A significant cognitive shift happens around this age. Children younger than 4 perform below chance on the task, meaning they’re not just guessing but are systematically drawn to the wrong answer. After age 4, the pattern flips, and most children reliably point to the basket. Cross-cultural research has found that performance on the Sally-Anne test doesn’t vary significantly by country of origin, suggesting this developmental milestone is relatively universal rather than shaped by cultural context.

The Original 1985 Autism Study

The test gained its prominence from a landmark study by Simon Baron-Cohen, Alan Leslie, and Uta Frith. They gave the task to three groups: children with autism, children with Down syndrome, and neurotypical children. The results were striking. 85% of neurotypical children and 86% of children with Down syndrome passed. Only 20% of children with autism passed.

This finding was pivotal because it suggested that the social difficulties seen in autism weren’t simply a product of general intellectual disability. Children with Down syndrome, who had lower IQ scores on average than the autistic group, passed at the same rate as neurotypical children. Something more specific was going on: a particular difficulty with representing other people’s mental states. The study helped launch decades of research into theory of mind as a core feature of autism.

How It Compares to Similar Tests

The Sally-Anne test isn’t the only false belief task. Another well-known version is the “unexpected contents” task, sometimes called the Smarties test. In that version, a child is shown a candy box (like a Smarties tube) that actually contains pencils. After discovering the surprise, the child is asked what another person, who hasn’t looked inside, would think is in the box. A child with false belief understanding says “candy.” A child without it says “pencils.”

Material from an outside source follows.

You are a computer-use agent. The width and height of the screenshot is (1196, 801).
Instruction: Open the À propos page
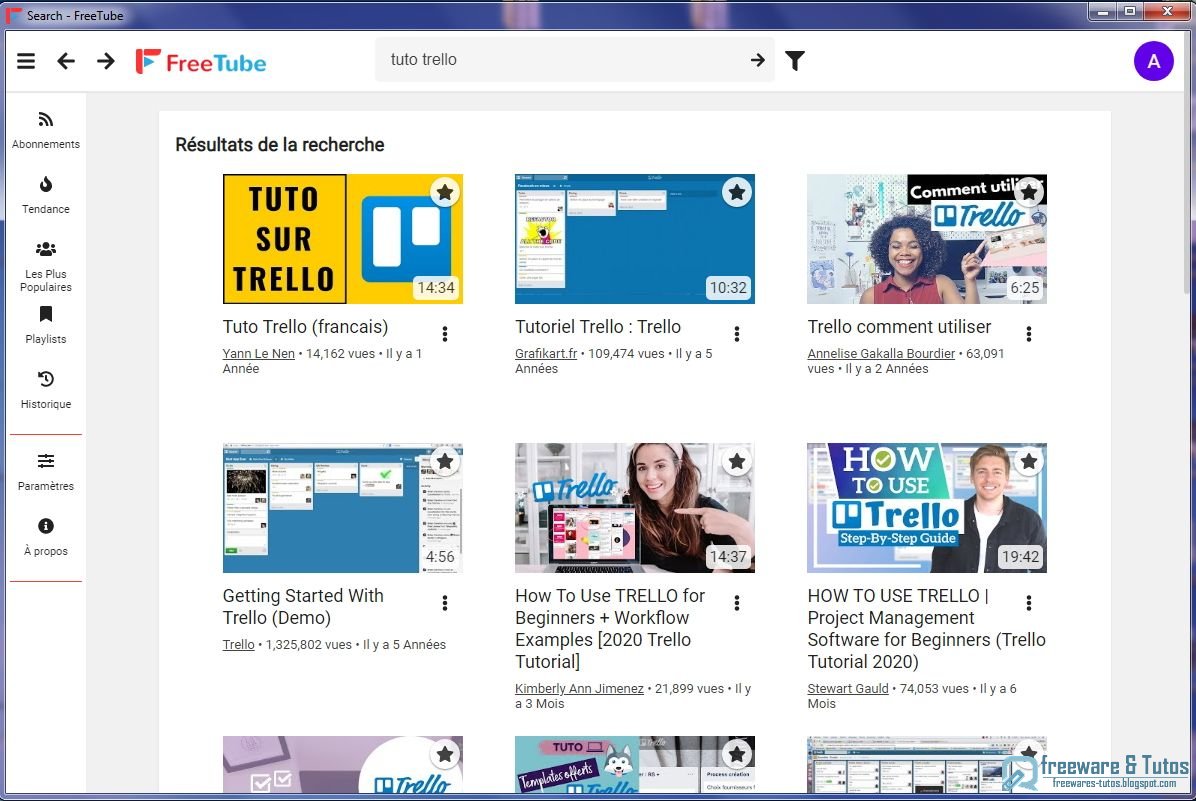click(45, 535)
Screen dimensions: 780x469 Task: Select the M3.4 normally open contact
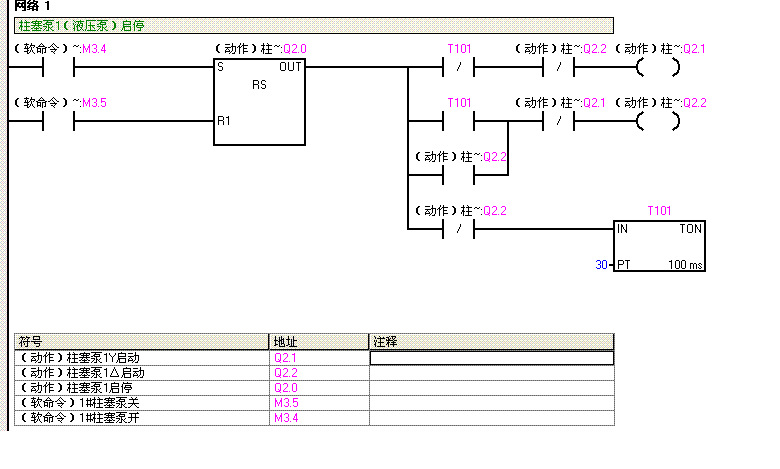[x=58, y=68]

The two tasks test the same underlying ability but differ in important ways. In the Sally-Anne test, both possible answers (basket and box) are physically present in the scene, so the child chooses between two visible locations. In the Smarties test, only the wrong answer (pencils) is sitting in front of them, while the correct answer (candy) exists only as a concept. The Sally-Anne test also requires following a narrative with multiple characters and events, while the Smarties test is more direct and personal. These structural differences mean children sometimes pass one but not the other, which tells researchers something about the role of memory and attention in these tasks.

Limitations Worth Knowing

The Sally-Anne test is elegant in its simplicity, but it’s not a perfect measure. One major concern is that it demands more than just theory of mind. A child needs to understand the verbal question being asked, remember the sequence of events, and hold multiple pieces of information in working memory. A child who fails might lack theory of mind, or they might simply be struggling with the language or memory demands of the task. This is especially relevant for young children and for children with communication disorders, where language ability could easily be the bottleneck rather than social understanding.

There’s also evidence that the test might not capture everything about how children respond in real social situations. Research analyzing video recordings of children taking the test found that kids sometimes demonstrate understanding in ways that don’t fit the formal scoring criteria. A child might give a “wrong” verbal answer while looking at the correct location, or respond to subtle cues from the tester rather than reasoning about Sally’s beliefs. These interactional nuances suggest that a pass-or-fail score can oversimplify what’s actually happening in a child’s mind.

For these reasons, the Sally-Anne test is best understood as one piece of a larger assessment rather than a standalone diagnostic tool. It reveals something meaningful about a child’s social reasoning, but it doesn’t tell the whole story on its own.